*** Task inputs Section Begins ***
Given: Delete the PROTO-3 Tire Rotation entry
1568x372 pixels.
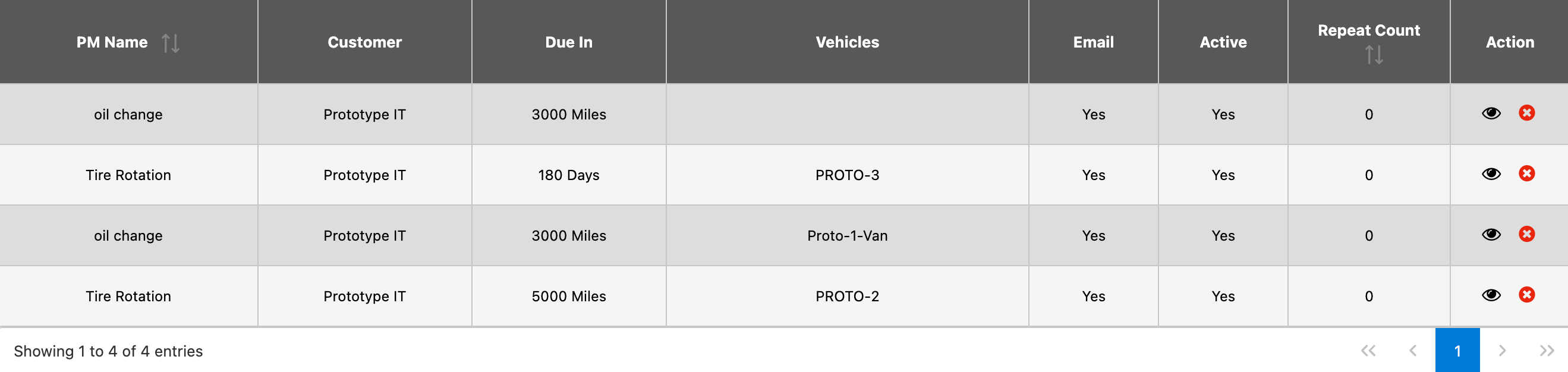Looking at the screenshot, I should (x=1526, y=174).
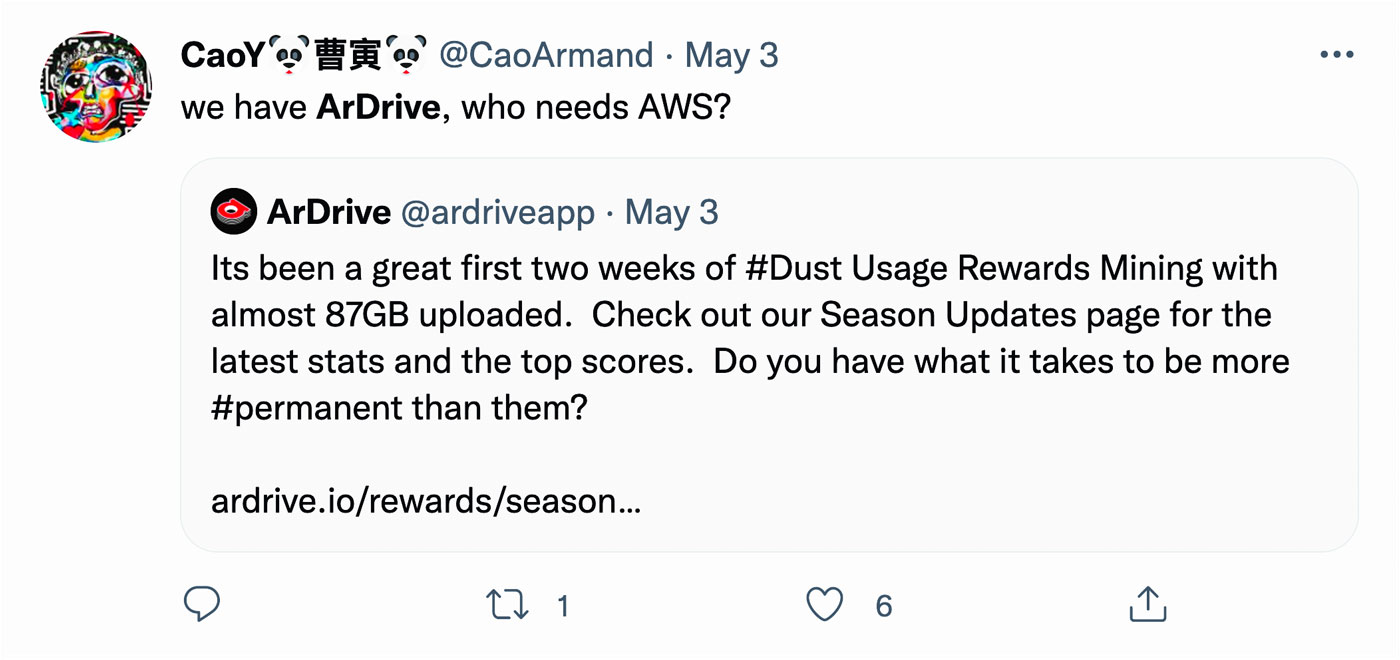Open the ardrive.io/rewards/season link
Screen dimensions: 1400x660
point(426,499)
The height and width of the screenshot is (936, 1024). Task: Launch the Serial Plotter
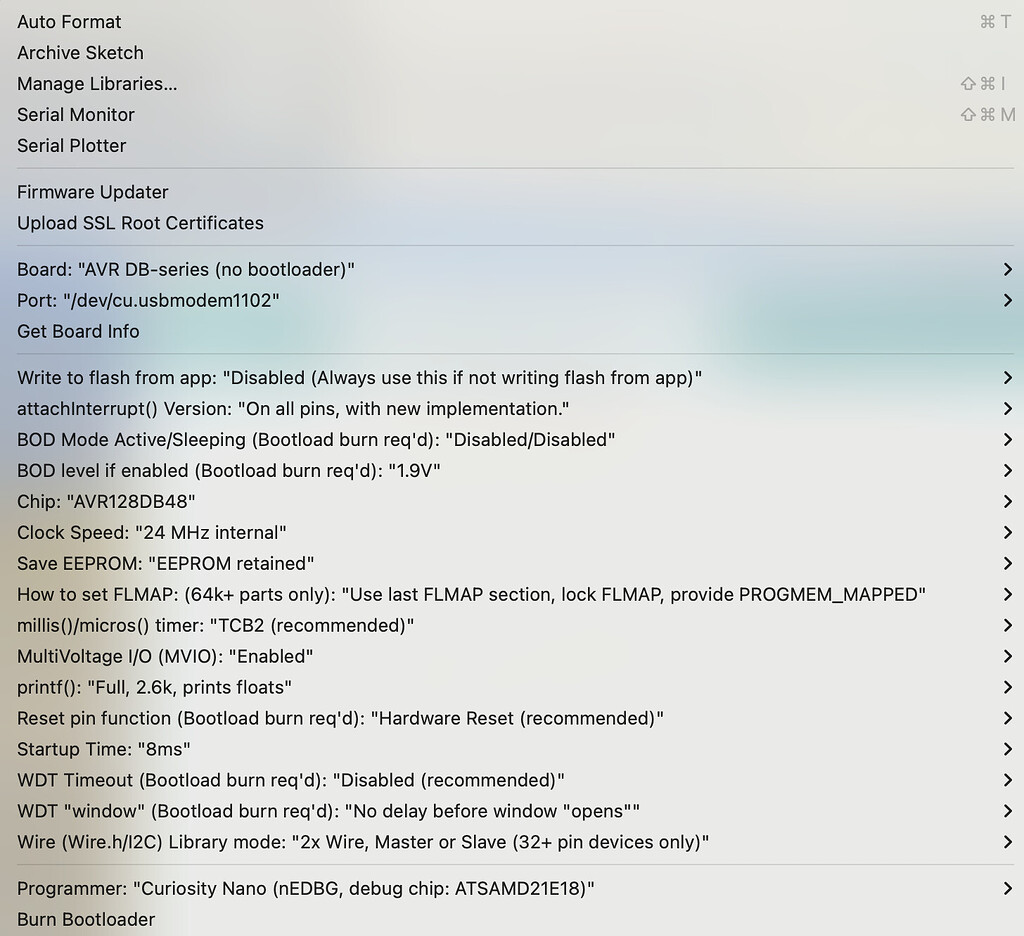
*** Task inputs Section Ends ***
> Your goal: Your answer must be the lines from the one containing "1568x372 pixels." through the last line of the records, copied exactly, with no pictures.

> Task output:
1568x372 pixels.
Looking at the screenshot, I should (x=1526, y=174).
Open the ardrive.io/rewards/season link
Screen dimensions: 1400x660
point(426,499)
The height and width of the screenshot is (936, 1024). Task: Launch the Serial Plotter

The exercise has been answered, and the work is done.